=== Begin Enclosure ===

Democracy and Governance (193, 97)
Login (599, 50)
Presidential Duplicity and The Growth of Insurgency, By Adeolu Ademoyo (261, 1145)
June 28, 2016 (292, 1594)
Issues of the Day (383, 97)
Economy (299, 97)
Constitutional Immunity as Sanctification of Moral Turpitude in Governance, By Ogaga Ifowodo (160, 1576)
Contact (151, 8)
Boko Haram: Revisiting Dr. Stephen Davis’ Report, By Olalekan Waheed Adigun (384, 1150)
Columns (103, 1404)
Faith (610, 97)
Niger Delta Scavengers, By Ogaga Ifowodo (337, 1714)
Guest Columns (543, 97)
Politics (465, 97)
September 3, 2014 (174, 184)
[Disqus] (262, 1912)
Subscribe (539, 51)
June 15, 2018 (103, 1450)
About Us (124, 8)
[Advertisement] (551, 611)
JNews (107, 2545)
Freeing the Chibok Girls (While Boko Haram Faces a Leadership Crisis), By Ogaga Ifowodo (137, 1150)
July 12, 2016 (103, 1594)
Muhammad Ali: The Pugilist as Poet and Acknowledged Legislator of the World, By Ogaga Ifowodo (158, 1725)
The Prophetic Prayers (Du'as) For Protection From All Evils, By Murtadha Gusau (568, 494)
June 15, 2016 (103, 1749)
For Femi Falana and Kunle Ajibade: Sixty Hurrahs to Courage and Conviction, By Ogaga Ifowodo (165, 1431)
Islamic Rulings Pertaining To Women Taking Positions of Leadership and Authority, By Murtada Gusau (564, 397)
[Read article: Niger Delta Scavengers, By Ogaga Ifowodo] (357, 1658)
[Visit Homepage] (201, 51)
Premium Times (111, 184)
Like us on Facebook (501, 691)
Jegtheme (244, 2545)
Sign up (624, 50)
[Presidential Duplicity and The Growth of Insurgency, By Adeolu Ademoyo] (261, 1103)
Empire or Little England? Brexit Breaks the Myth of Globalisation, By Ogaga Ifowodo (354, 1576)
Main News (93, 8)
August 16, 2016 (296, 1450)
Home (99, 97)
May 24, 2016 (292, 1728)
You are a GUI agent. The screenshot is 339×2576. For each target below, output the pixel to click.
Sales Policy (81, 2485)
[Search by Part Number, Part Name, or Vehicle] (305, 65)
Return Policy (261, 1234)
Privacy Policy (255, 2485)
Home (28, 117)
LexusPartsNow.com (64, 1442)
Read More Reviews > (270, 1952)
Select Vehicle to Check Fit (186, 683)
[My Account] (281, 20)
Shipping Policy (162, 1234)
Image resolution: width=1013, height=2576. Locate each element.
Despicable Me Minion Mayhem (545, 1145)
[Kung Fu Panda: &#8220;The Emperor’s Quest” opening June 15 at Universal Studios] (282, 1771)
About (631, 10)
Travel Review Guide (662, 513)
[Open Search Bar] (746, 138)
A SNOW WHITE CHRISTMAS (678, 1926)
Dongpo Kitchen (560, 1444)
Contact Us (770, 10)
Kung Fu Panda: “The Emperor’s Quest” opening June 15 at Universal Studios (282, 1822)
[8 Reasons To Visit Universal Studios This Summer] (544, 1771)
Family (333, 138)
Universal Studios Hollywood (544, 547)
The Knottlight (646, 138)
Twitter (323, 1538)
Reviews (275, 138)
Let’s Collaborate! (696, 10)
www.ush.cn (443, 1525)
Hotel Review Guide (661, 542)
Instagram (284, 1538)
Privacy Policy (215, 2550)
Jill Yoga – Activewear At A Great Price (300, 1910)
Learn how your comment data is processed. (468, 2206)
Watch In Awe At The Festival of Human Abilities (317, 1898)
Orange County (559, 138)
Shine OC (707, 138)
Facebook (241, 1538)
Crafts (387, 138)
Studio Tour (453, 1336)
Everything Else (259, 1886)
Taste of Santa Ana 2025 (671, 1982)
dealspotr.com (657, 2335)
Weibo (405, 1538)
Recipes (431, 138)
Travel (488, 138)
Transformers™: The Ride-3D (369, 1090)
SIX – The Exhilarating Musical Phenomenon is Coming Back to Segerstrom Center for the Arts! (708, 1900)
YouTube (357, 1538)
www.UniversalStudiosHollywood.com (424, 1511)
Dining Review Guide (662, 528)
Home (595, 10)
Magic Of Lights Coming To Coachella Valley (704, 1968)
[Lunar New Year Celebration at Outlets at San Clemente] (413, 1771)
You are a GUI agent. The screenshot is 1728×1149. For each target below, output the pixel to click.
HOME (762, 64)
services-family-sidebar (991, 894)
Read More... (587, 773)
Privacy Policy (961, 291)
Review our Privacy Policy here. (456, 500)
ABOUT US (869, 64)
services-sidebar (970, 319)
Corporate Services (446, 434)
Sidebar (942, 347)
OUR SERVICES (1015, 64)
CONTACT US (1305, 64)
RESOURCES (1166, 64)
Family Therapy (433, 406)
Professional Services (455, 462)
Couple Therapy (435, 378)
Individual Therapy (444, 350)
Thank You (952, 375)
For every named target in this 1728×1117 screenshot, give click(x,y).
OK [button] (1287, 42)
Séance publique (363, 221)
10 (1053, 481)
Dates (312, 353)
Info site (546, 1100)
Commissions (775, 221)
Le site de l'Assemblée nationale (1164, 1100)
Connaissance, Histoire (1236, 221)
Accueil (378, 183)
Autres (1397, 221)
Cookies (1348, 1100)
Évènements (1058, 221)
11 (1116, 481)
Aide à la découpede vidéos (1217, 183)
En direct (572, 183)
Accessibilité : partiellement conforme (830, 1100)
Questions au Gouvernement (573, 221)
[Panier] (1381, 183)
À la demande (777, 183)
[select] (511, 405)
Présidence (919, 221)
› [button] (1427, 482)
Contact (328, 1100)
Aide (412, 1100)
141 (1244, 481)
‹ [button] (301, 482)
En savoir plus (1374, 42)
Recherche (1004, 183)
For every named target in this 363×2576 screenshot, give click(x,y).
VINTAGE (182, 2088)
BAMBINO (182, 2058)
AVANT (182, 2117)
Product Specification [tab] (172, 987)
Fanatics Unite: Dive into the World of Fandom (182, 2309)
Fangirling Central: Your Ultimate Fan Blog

=== End Enclosure ===

Work instruction
Collect the complete line wherever the string "June" appears in the records.

Written response
June 28, 2016 (292, 1594)
June 15, 2018 (103, 1450)
June 15, 2016 (103, 1749)
[Kung Fu Panda: &#8220;The Emperor’s Quest” opening June 15 at Universal Studios] (282, 1771)
Kung Fu Panda: “The Emperor’s Quest” opening June 15 at Universal Studios (282, 1822)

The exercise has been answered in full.